### KUTIPAN SUMBER
──────────────────────────────

Dengan demikian jumlah bagian (fardhnya) cocok dengan pokok masalahnya.
Seseorang
wafat dan meninggalkan suami, ibu, saudara kandung perempuan dan seorang
saudara perempuan seibu. Maka pebagiannya sebagai berikut : pokok masalhnya
dimulai dari enam (6). Bagian suami setengah (1/2) berarti tiga, ibu seperenam
(1/6) berarti satu bagian, saudara kandung perempuan setengah (1/2) berarti
tiga, sedangkan saudara perempauan seibu seperenam (1/6) berarti satu bagian.
Bila demikian, jumlah bagiannya telah melebihi jumlah pokok masalah yaitu
delapan per enam (8/6). Oleh karena itu asal pokok enam dinaikkan menjadi
delapan. Masalah ini oleh kalangan ulama faraid dikenal dengan istilah al
mubahalah.
Seseorang wafat
dan meninggalkan seorang suami, dua orang saudara kandung perempuan, dandua
orang saudara laki laki seibu. Maka pembagiannya sebagai berikut : pokok
msalahnya enam (6). Bagian suami setengah (1/2) berarti 3 bagian, sedangkan
bagian dua saudara kandung perempuan dua pertiga (2/3) berarti empat bagian,
dan bagian dua saudara laki laki seibu sepertiga (1/3) berarti dua bagian.
Dalam contoh ini
jumlah bagian yang ada melebihi pokok masalahnya, karena itu, pokok msalahnya
di-‘aul-kan menjadi sembilan. Sehingga jumlah bagian sesuai dengan pokok
msalahnya. Masalah ini dikenal dengan sebutan masalah marwaniyah.
Seseorang wafat
dan meninggalkan suami, ibu, dua orang saudara perempuan seayah dan dua orang
saudara perempuan seibu. Maka pembagiannya sebagai berikut : pokok masalahnya
enam, berati bagian suami setengah (1/2) berarti tiga, ibu seperenam (1/6) berarti
satu, bagian dua orang saudara seayah dua pertiga (2/3) berarti empat,
sedangkan bagian dua orang saudara perempuan seibu sepertiga (1/3) berarti dua
bagian.

──────────────────────────────

### ENTRI DATA
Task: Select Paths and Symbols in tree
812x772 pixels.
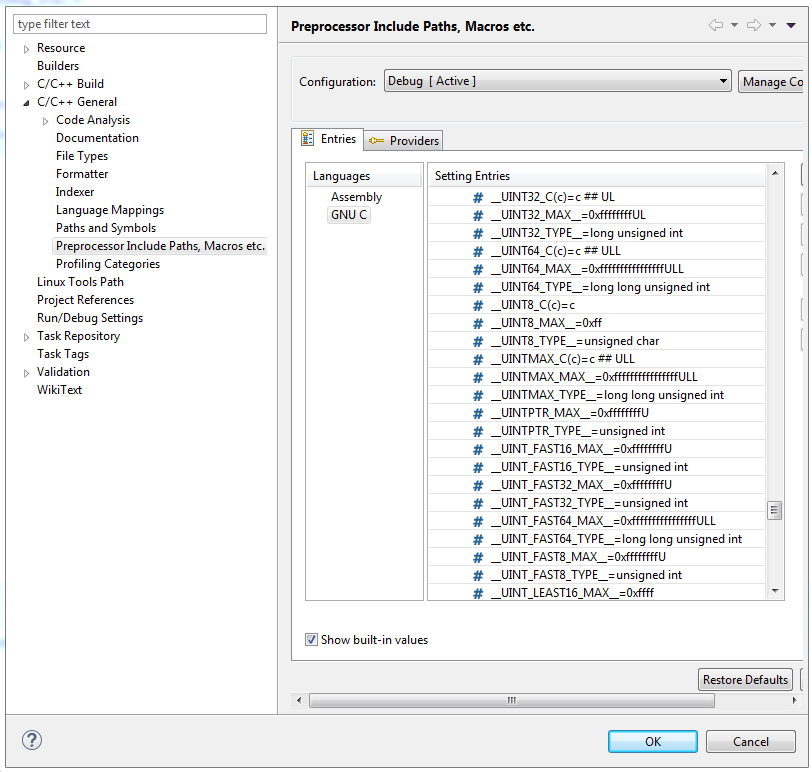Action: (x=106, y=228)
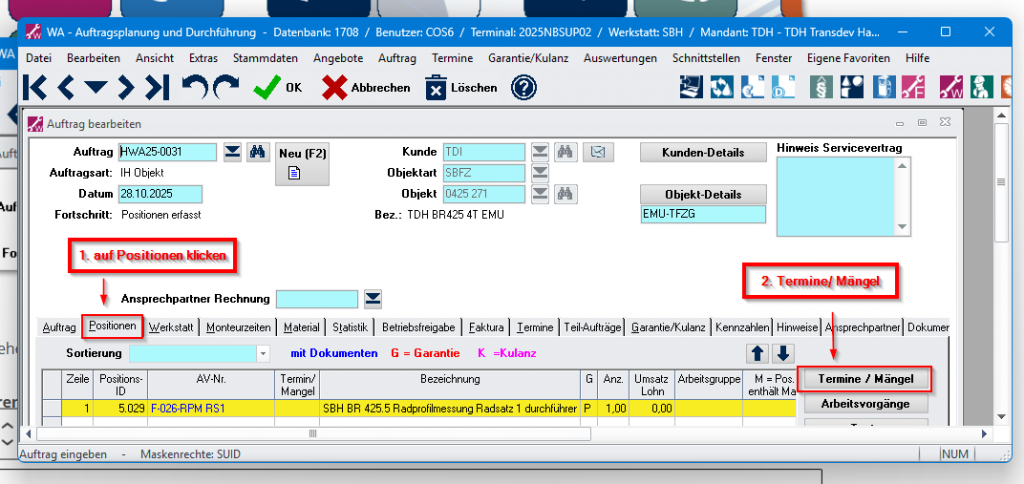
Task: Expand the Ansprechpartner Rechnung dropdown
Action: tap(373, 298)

──────────────────────────────

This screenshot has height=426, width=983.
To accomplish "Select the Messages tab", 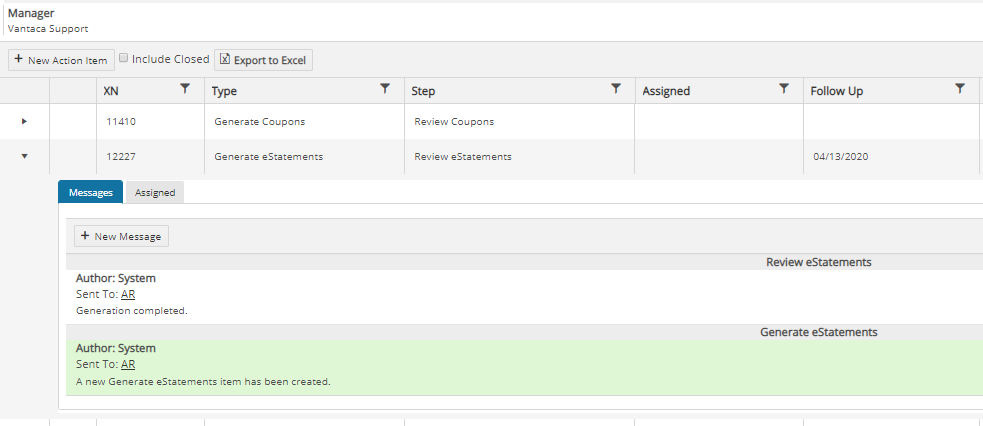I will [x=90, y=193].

──────────────────────────────

### TUGAS DAN LATIHAN
1. Dalam kutipan tentang pembagian waris, masalah yang pokok masalahnya di-'aul-kan menjadi sembilan dikenal dengan sebutan apa?
2. Salin bagian dari kutipan tentang pembagian waris yang dimulai dengan "Bila demikian, jumlah" dan berlanjut hingga "berarti dua bagian.".

### JAWABAN LENGKAP
1. Masalah itu dikenal dengan sebutan masalah marwaniyah.

2.
Bila demikian, jumlah bagiannya telah melebihi jumlah pokok masalah yaitu
delapan per enam (8/6). Oleh karena itu asal pokok enam dinaikkan menjadi
delapan. Masalah ini oleh kalangan ulama faraid dikenal dengan istilah al
mubahalah.
Seseorang wafat
dan meninggalkan seorang suami, dua orang saudara kandung perempuan, dandua
orang saudara laki laki seibu. Maka pembagiannya sebagai berikut : pokok
msalahnya enam (6). Bagian suami setengah (1/2) berarti 3 bagian, sedangkan
bagian dua saudara kandung perempuan dua pertiga (2/3) berarti empat bagian,
dan bagian dua saudara laki laki seibu sepertiga (1/3) berarti dua bagian.